Overview
Asthe vision-based technology of hand gesture recognition is an important part of human-computer interaction. Those technologies, such as speech recognition and gesture recognition receive great attention in the field of HCI. The problem was originally tackled by the computer vision community by means of images and videos. More recently the introduction of low-cost consumer depth cameras, has opened the way to several different approaches that exploit the depth information acquired by these devices for improving gesture recognition performance.

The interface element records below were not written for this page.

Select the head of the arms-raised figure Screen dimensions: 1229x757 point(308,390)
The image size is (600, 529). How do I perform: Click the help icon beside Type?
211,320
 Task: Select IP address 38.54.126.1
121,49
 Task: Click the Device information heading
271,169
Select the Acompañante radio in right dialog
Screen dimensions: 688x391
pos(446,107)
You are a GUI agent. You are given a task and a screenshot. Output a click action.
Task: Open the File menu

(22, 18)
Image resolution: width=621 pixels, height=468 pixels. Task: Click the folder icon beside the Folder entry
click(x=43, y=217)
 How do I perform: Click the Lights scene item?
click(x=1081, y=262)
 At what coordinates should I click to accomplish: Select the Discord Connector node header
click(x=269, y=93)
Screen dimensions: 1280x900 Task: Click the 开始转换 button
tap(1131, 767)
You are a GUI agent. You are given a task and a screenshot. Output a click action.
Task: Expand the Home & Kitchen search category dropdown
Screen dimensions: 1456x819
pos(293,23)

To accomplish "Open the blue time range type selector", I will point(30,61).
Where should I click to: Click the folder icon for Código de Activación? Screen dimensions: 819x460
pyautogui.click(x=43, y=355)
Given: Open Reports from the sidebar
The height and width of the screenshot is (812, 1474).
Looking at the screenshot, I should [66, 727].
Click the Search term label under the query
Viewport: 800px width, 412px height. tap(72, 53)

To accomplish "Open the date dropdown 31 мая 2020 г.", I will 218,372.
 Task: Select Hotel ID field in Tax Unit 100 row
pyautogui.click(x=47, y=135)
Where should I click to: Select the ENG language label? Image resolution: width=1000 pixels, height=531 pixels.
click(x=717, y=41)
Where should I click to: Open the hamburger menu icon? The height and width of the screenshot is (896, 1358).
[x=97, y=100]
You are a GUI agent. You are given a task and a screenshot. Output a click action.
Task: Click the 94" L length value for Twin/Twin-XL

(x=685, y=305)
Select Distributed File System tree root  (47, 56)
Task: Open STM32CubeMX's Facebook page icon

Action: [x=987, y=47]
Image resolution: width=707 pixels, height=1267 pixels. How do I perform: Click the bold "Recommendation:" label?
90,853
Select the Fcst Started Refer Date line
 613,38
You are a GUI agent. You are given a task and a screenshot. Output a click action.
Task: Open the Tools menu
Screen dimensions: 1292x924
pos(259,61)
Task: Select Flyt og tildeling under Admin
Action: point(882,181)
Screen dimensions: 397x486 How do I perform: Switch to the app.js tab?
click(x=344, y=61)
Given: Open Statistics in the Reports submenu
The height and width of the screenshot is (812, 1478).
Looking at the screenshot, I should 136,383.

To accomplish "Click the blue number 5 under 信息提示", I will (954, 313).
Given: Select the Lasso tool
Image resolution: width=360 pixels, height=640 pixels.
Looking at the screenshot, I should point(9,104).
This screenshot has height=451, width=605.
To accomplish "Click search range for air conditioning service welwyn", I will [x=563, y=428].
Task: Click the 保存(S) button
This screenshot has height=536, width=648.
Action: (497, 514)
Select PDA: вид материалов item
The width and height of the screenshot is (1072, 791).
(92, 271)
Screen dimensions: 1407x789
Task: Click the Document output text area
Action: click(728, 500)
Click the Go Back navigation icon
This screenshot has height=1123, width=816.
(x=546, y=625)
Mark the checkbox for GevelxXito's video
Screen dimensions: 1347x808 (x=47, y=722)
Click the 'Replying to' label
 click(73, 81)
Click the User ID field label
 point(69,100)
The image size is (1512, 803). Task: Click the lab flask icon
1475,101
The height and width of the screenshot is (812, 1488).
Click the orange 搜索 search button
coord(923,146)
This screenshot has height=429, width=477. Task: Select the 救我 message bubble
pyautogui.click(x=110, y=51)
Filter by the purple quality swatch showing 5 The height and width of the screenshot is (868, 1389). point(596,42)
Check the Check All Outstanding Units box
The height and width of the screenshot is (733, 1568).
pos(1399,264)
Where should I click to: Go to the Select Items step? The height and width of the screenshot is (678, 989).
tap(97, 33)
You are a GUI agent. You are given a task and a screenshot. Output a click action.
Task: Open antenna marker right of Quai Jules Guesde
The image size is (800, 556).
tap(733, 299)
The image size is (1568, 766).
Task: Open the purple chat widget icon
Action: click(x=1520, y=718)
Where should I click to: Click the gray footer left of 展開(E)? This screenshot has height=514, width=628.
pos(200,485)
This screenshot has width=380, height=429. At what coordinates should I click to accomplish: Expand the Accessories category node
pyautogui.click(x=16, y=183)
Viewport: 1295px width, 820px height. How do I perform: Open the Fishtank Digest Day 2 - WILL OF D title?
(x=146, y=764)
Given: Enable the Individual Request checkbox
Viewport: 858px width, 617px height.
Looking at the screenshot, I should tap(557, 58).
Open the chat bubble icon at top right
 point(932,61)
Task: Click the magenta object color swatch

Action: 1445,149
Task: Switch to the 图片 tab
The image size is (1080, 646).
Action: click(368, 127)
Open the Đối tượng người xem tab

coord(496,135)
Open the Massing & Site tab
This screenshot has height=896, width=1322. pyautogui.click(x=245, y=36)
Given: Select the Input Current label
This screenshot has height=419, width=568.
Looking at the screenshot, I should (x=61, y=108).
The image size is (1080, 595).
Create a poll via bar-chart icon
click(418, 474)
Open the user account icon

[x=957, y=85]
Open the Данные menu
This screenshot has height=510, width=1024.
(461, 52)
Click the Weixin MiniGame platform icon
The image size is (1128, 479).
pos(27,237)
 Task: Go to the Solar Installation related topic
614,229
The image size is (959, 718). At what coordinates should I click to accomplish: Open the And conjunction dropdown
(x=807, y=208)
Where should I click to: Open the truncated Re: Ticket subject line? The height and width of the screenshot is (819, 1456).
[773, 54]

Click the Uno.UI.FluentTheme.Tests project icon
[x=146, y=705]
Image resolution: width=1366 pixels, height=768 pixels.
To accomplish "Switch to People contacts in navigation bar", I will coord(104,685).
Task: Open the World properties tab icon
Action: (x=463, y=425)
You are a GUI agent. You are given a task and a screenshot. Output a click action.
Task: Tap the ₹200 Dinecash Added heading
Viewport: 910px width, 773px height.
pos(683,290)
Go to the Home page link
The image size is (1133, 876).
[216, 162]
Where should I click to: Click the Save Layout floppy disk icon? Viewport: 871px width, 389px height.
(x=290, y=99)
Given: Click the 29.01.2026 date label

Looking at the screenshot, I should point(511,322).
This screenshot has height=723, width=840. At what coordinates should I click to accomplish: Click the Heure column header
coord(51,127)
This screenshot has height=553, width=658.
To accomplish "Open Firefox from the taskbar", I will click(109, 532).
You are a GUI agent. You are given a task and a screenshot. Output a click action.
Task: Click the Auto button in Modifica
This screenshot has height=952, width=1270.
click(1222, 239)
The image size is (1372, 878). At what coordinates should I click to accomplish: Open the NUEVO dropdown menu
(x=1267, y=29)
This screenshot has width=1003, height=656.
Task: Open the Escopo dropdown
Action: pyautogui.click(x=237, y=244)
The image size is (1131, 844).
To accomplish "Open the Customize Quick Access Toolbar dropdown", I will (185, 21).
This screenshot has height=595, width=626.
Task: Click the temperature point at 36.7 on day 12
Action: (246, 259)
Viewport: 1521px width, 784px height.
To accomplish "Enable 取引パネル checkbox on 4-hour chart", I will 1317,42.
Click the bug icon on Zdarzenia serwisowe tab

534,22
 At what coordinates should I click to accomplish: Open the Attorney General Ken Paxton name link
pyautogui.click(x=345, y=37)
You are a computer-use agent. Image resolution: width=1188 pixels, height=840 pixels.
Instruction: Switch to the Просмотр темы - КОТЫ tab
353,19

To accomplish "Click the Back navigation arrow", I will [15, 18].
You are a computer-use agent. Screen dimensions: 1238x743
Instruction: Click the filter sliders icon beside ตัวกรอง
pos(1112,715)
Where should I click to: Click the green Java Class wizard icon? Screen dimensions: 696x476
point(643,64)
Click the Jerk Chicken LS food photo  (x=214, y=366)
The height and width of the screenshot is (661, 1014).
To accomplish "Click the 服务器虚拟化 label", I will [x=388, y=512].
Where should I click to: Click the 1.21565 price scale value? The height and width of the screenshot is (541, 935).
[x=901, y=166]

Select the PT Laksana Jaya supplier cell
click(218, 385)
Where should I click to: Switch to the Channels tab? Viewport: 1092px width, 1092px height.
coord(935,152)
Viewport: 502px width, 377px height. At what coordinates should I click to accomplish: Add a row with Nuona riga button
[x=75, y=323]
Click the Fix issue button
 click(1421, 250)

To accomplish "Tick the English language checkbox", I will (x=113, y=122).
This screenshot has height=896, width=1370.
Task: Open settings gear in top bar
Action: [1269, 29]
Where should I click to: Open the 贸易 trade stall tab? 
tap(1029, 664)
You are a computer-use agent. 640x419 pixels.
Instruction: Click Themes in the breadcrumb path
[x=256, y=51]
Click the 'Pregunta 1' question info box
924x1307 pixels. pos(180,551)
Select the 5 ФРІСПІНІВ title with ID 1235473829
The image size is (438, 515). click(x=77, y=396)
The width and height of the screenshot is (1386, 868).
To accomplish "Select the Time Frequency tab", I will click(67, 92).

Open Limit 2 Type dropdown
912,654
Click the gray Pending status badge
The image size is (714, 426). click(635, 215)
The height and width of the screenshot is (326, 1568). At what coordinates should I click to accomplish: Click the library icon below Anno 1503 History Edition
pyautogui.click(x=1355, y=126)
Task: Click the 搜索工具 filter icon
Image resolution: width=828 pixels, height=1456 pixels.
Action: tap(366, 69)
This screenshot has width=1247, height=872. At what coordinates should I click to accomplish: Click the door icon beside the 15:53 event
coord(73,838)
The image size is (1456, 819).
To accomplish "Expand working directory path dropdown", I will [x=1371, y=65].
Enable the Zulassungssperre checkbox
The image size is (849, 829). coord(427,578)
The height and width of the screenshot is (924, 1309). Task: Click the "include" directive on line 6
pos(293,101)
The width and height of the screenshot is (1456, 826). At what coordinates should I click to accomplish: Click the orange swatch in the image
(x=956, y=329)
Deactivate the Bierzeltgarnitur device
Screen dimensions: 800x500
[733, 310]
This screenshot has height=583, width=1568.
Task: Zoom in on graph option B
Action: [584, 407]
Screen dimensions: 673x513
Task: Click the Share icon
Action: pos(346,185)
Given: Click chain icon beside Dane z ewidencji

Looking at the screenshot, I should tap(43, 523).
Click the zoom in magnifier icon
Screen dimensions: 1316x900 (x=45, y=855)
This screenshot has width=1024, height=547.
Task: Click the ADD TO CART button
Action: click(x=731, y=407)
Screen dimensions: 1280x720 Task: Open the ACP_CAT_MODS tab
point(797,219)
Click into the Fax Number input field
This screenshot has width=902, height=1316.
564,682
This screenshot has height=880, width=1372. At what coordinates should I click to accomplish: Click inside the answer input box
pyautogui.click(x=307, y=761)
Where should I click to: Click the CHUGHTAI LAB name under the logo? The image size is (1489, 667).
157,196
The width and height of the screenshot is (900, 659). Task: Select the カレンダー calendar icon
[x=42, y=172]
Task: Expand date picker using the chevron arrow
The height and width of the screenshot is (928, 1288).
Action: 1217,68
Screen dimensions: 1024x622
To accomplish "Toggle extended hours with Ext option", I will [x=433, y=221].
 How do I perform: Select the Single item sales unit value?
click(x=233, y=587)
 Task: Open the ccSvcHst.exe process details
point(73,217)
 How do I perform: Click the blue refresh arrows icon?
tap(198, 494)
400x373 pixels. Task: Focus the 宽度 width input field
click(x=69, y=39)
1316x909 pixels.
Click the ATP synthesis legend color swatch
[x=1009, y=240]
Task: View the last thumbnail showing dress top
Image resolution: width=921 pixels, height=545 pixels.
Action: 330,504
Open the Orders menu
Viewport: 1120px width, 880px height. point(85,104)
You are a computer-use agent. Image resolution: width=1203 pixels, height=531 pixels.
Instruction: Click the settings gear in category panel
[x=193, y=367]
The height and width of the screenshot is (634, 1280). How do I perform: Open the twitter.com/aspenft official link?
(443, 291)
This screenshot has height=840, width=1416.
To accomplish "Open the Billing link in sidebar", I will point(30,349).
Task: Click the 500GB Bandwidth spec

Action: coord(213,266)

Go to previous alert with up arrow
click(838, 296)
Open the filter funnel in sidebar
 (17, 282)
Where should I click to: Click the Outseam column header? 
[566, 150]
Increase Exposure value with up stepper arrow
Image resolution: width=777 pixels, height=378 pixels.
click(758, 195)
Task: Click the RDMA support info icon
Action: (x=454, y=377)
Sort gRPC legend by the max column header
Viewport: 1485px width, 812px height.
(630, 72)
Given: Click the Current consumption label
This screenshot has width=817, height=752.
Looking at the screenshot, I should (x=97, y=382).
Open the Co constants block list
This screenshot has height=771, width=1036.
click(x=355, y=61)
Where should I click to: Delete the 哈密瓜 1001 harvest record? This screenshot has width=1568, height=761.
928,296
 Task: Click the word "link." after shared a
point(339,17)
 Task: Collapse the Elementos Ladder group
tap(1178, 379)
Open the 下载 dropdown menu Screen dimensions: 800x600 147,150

The literature study gives insight into the many strategies that may be considered and executed to achieve hand gesture recognition. It also assists in comprehending the benefits and drawbacks of the various strategies. The literature review is separated into two parts: the detection module and the camera module.
Problem Description
In the literature data gloves, hand belts, and cameras have been shown to be the most often utilized techniques of gathering user input. In many research articles, the technique of gesture recognition employs input extraction using data gloves, a hand belt equipped with an accelerometer, and Bluetooth to read hand motions. For pre-processing the image, a variety of approaches were used, including algorithms and techniques for noise removal, edge identification, and smoothening, followed by several segmentation techniques for boundary extraction, i.e., separating the foreground from the background. A standard 2D camera was used for gesture recognition. Earlier it was thought that single camera may not be as effective as stereo or depth aware cameras, but some companies are challenging this theory. For this reason, using Edge Impulse [1] framework built a Software-based gesture recognition technology using a standard 2D camera that can detect robust hand gestures. The range of image-based gesture recognition systems may also raise concerns about the technology’s practicality for broad application. For example, an algorithm calibrated for one camera may not function with another device or camera. In order to cope with this challenge during dataset creation a class was taken from dataset [2] and validate this approach using FOMO [3] algorithm.
Proposed Hardware
The objective was to develop an integrated architecture that implemented on microcontroller, able to recognize hand gesture and optimizing the model performance. As for the TinyML platform, we chose an OpenMV [4] microcontroller, which acted as a decision unit. The OpenMV (shown in Figure 1) is a small, low power microcontroller that enables the easy and intuitive implementation of image processing applications. It can be programmed using high-level Python scripts (Micro-Python). It is driven by an STM32H74VI ARM Cortex M7 processor running at 480 MHz, which is suitable for most machine vision applications. OpenMV was particularly suitable for our proposed approach due to its low power consumption and simple algorithms will run between 25–50 FPS on QVGA (320x240) resolutions and below. It equipped with a high-performance camera that we used to collect data for the mission purposes.